→ **Work to be completed**
Write the records out once more. Leave each line exactly as given.

→ **Records shown**
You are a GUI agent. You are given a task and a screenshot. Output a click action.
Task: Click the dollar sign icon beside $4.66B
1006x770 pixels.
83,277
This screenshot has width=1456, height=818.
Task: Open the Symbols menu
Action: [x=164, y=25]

→ **Reply to the exercise**
You are a GUI agent. You are given a task and a screenshot. Output a click action.
Task: Click the dollar sign icon beside $4.66B
1006x770 pixels.
83,277
This screenshot has width=1456, height=818.
Task: Open the Symbols menu
Action: [x=164, y=25]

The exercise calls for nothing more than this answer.